Si stanno infine accumulando segnali di allarme anche nel settore immobiliare, principale pilastro per il calcolo dell’inflazione “PCE”, ovvero la misura osservata più da vicino dalla Fed. Ovviamente, l’afflusso di liquidità iniettato dalla Fed sta sostenendo la domanda anche se il desiderio di avere qualcosa di “più o più grande” a seguito della crisi sanitaria sta mettendo a dura prova la domanda. Senza contare una tendenza strutturale, altrettanto sostenuta. In tutti i paesi sviluppati assistiamo a un fenomeno di “nidificazione”, con famiglie che si disgregano per via del numero crescente di coppie separate che spingono al rialzo la richiesta di alloggi. L’offerta, invece, è strutturalmente meno reattiva dato il tempo necessario per costruire un elevato numero di nuove case.

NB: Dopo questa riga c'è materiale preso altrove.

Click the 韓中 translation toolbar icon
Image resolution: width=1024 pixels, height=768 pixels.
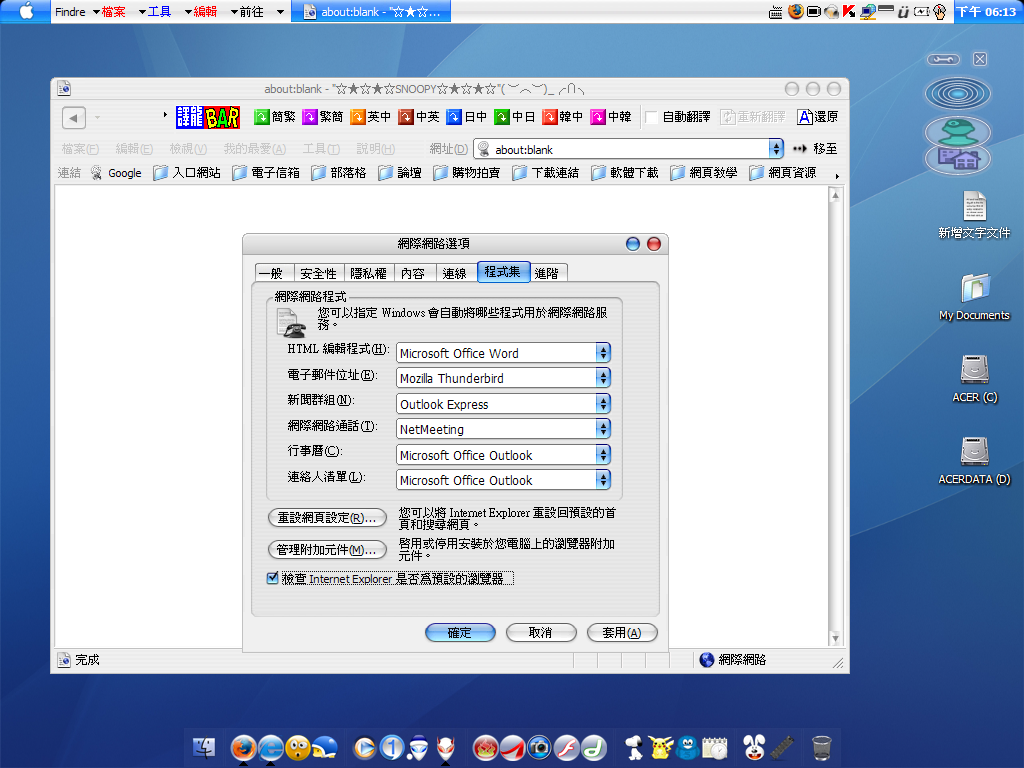click(x=550, y=117)
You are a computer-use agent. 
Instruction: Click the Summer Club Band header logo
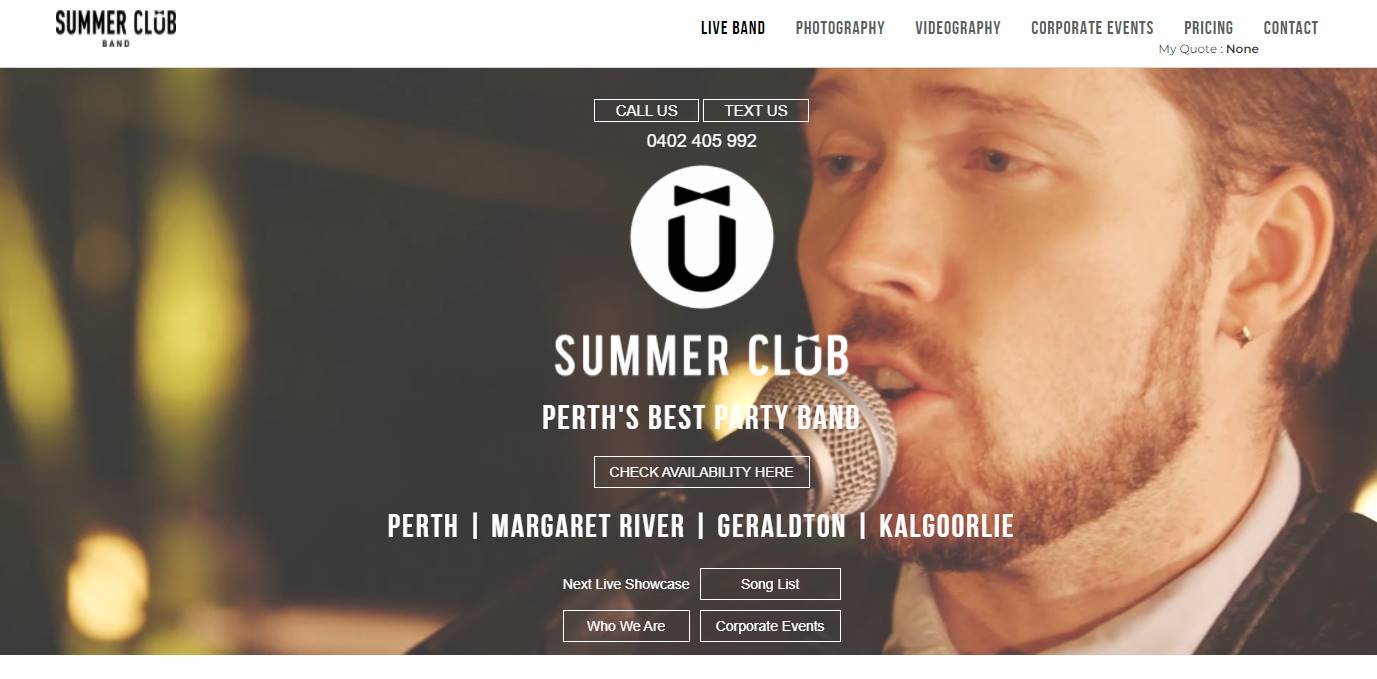tap(116, 28)
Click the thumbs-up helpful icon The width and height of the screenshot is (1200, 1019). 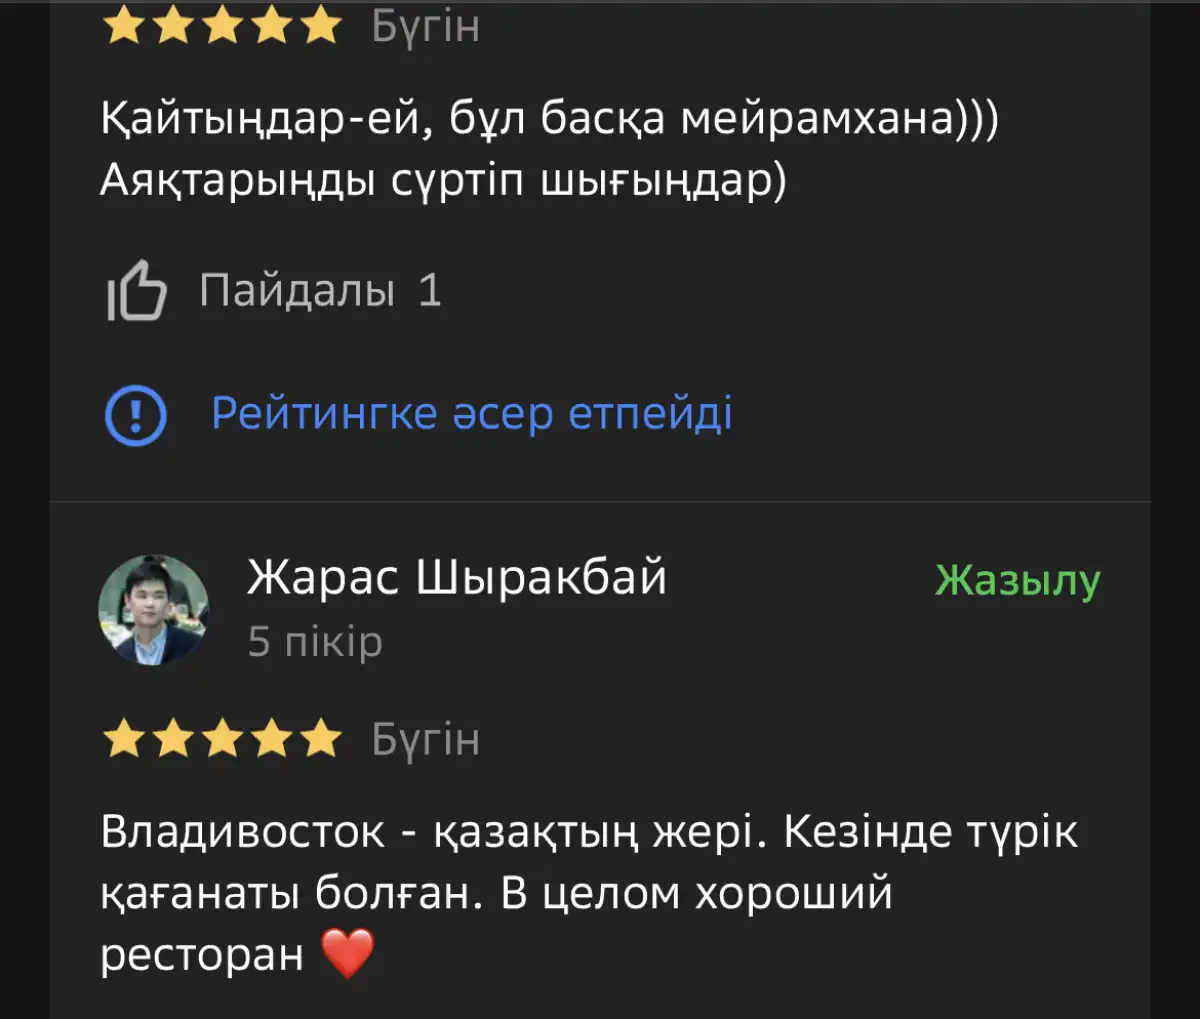[x=136, y=291]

Per gli investitori esposti alle asset class sensibili a un aumento tendenziale dei prezzi, il ritorno dell’inflazione potrebbe essere benefico. Tra azioni di società che approfittano di un pricing power importante o legate ai prezzi delle materie prime, obbligazioni indicizzate all’inflazione e settore immobiliare, non mancano le asset class per vaccinarsi contro l’inflazione.